== Directions for this task ==
The line with "Open the Blend Mode dropdown" through the last line of the entries: give these again exactly, and only these, without any pictures.

== Material for the task ==
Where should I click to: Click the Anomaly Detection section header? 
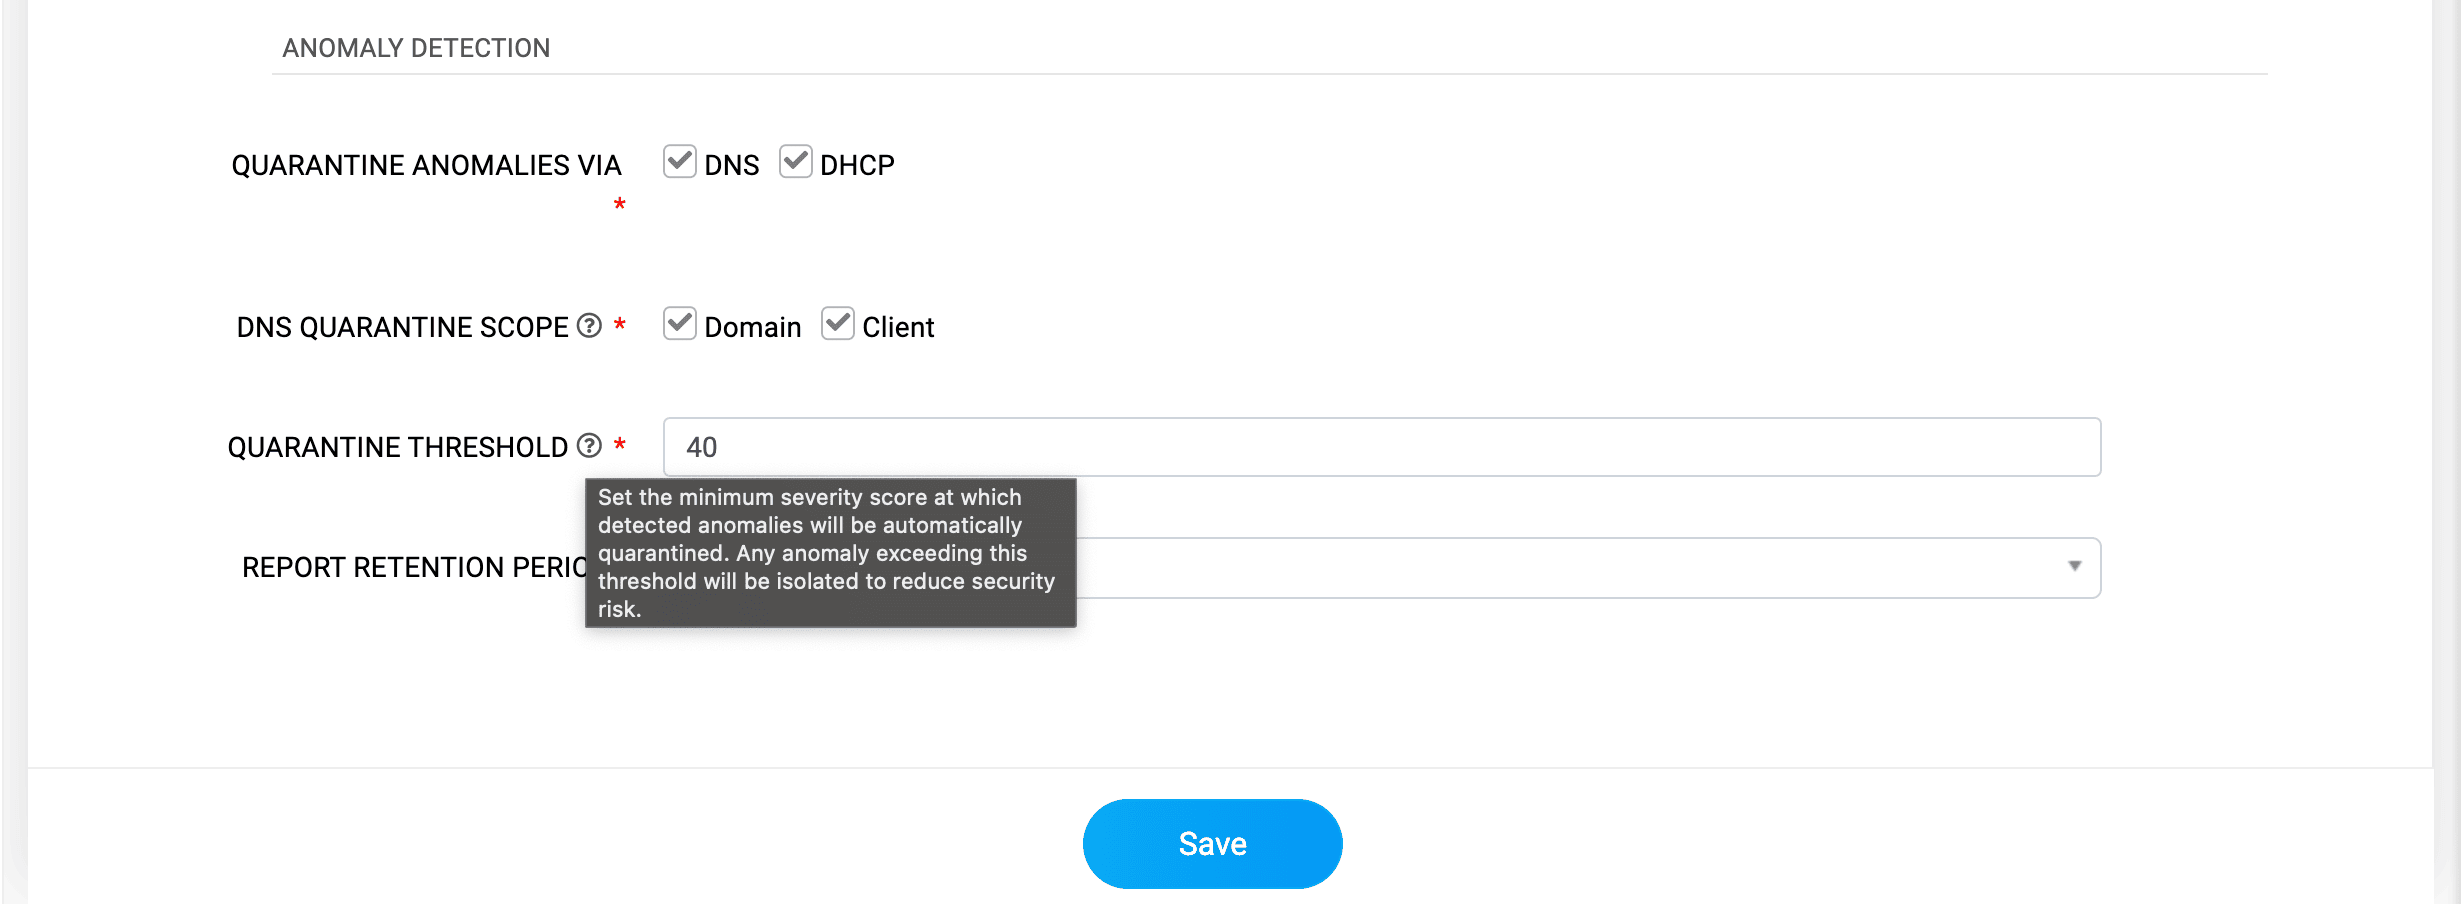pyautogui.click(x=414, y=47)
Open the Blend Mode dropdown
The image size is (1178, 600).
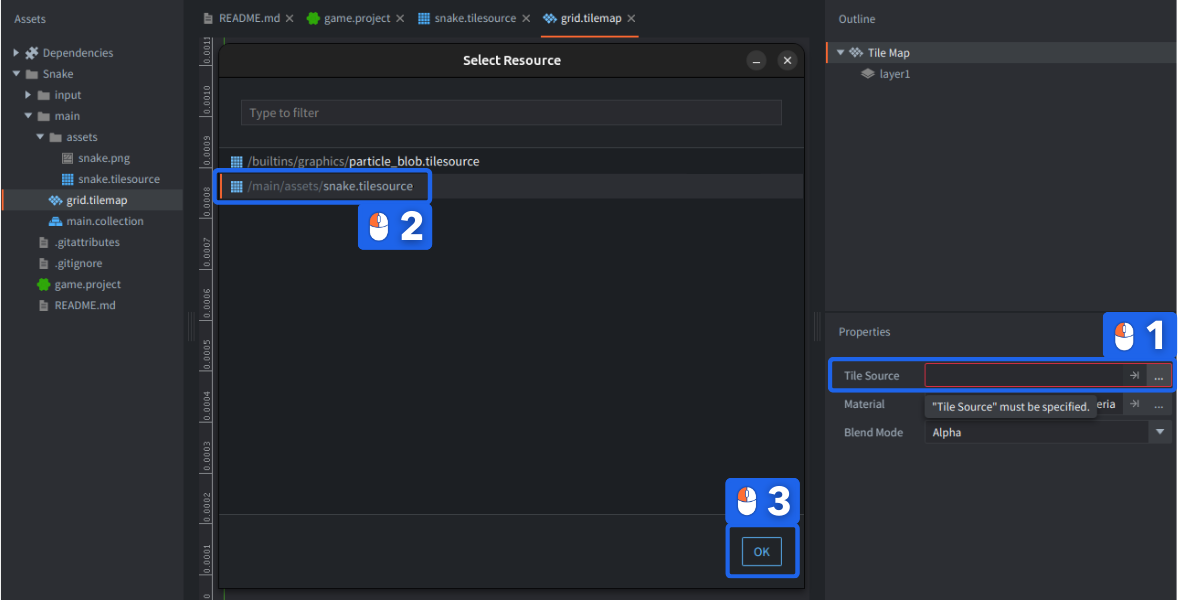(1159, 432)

== Expected answer ==
Open the Blend Mode dropdown
The image size is (1178, 600).
(1159, 432)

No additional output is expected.